Jokes on the Street

Entertaining the baby

July 5, 2008

A distraught mum rushed into the back yard, where eight-year-old Tommy was banging on the bottom of an old upturned tin bath with a poker.
“What do you think you’re doing?” she demanded.
“Im just entertaining the baby,” explained Tommy.
“Where is the baby?” asked his Mum. “Under the bath.”

Bartender! Give me six boilermakers!

June 13, 2008

“Did you hear the news?” asked Keenan of his pal at the saloon.
“Harrigan drank so much, his wife left him!”
“Bartender! Give me six boilermakers!!”

Unlucky man who bought some bananas

June 5, 2008

Did you hear about the unlucky man who bought some bananas?

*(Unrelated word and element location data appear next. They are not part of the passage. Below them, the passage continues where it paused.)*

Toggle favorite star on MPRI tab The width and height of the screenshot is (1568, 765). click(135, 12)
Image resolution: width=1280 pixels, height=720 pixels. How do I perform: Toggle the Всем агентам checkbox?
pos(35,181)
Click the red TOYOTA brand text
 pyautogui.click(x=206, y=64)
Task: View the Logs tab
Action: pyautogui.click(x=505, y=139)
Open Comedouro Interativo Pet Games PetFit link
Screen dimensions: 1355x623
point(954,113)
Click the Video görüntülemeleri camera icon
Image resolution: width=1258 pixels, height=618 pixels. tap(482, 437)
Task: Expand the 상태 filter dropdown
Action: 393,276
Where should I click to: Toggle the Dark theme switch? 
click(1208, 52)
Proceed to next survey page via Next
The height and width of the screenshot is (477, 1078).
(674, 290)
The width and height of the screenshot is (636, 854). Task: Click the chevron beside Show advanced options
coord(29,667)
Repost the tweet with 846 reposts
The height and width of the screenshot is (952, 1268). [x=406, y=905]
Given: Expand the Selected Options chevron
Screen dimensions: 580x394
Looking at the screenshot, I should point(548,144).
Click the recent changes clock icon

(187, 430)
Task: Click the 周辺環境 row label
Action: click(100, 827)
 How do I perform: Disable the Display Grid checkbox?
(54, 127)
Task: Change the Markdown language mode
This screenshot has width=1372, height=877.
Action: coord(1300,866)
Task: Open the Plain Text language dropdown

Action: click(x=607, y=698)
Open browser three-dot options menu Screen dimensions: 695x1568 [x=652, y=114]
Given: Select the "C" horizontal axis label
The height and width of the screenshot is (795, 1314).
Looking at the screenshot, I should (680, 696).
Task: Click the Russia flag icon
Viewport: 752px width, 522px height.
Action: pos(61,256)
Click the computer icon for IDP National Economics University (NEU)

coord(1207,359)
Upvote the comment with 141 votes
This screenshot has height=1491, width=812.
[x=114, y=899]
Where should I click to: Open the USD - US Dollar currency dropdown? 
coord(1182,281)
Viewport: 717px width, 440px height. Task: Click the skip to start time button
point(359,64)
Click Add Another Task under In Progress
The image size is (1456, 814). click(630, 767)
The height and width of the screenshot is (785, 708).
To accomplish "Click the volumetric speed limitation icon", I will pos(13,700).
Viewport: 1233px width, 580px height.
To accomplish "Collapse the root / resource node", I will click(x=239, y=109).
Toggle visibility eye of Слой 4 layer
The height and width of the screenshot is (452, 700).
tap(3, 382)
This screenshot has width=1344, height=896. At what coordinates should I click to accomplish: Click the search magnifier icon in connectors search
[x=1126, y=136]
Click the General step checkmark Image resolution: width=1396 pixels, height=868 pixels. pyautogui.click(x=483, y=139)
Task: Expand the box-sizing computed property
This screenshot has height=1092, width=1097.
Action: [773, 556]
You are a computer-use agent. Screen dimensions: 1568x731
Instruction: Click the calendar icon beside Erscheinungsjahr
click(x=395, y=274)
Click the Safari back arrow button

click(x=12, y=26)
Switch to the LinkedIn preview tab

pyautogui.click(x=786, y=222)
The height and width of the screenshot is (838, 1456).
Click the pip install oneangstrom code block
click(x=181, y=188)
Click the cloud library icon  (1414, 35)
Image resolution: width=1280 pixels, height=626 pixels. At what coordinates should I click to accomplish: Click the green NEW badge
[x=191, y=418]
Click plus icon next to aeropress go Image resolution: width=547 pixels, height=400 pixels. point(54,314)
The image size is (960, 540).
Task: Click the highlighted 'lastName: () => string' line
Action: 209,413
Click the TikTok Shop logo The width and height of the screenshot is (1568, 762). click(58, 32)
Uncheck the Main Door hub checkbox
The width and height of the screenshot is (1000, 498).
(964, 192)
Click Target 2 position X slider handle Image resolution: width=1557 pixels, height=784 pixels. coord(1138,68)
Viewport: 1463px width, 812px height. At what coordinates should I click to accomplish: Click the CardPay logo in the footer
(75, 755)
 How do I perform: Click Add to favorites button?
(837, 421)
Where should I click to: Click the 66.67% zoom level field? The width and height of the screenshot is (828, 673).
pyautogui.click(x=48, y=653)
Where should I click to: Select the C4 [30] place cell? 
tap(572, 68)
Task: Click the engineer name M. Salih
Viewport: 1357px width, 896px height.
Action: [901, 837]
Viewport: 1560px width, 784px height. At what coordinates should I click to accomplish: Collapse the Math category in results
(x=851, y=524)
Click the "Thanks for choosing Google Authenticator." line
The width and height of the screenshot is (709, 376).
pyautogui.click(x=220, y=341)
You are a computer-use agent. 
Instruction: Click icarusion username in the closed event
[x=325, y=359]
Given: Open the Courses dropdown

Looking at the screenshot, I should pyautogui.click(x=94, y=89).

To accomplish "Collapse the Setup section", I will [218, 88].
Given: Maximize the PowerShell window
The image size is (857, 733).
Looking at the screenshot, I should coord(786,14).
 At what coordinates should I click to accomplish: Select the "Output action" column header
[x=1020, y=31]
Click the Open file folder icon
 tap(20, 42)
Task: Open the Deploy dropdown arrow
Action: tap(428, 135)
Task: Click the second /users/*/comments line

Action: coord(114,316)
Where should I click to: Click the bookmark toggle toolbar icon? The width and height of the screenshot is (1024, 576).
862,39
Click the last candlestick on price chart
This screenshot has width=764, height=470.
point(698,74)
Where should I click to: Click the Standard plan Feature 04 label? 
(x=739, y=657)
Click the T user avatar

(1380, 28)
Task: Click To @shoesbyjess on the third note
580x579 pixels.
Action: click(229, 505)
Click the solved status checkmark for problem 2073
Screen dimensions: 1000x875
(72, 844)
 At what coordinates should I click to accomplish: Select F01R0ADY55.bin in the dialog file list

They were empty.

Am I pure polar bear?

May 25, 2008

A baby polar bear goes up to his dad and asks, “Dad, am I pure polar bear?” The dad replies, “Sure you are son. I’m all polar bear, my parents are all polar bear, your mom is all polar bear, and her parents are all polar bear.”
Still unsure the baby polar bear goes to his mom and asks, “Mom, am I pure polar bear?” She answers, “Of course you are honey. I’m all polar bear, your father is all polar bear, my parents are all polar bear, and his parents are all polar bear.”
Still not convinced the baby polar bear goes to his grandparents and asks, “Grandmom…Grandpop…am I all polar bear?” His grandmother answers, “Of course you are sweetie. Were all polar bear, your mother is all polar bear, your father is all polar bear, and his parents are all polar bear. Why do you ask sweetie?” The baby polar bears replies, “Because Im f****** freezing!”

Sophia Loren? No-spaghetti!

May 21, 2008

“My boyfriend says I look like a dishy Italian!” said Miss Conceited. Then hes right said her little brother. Sophia Loren? “No-spaghetti!”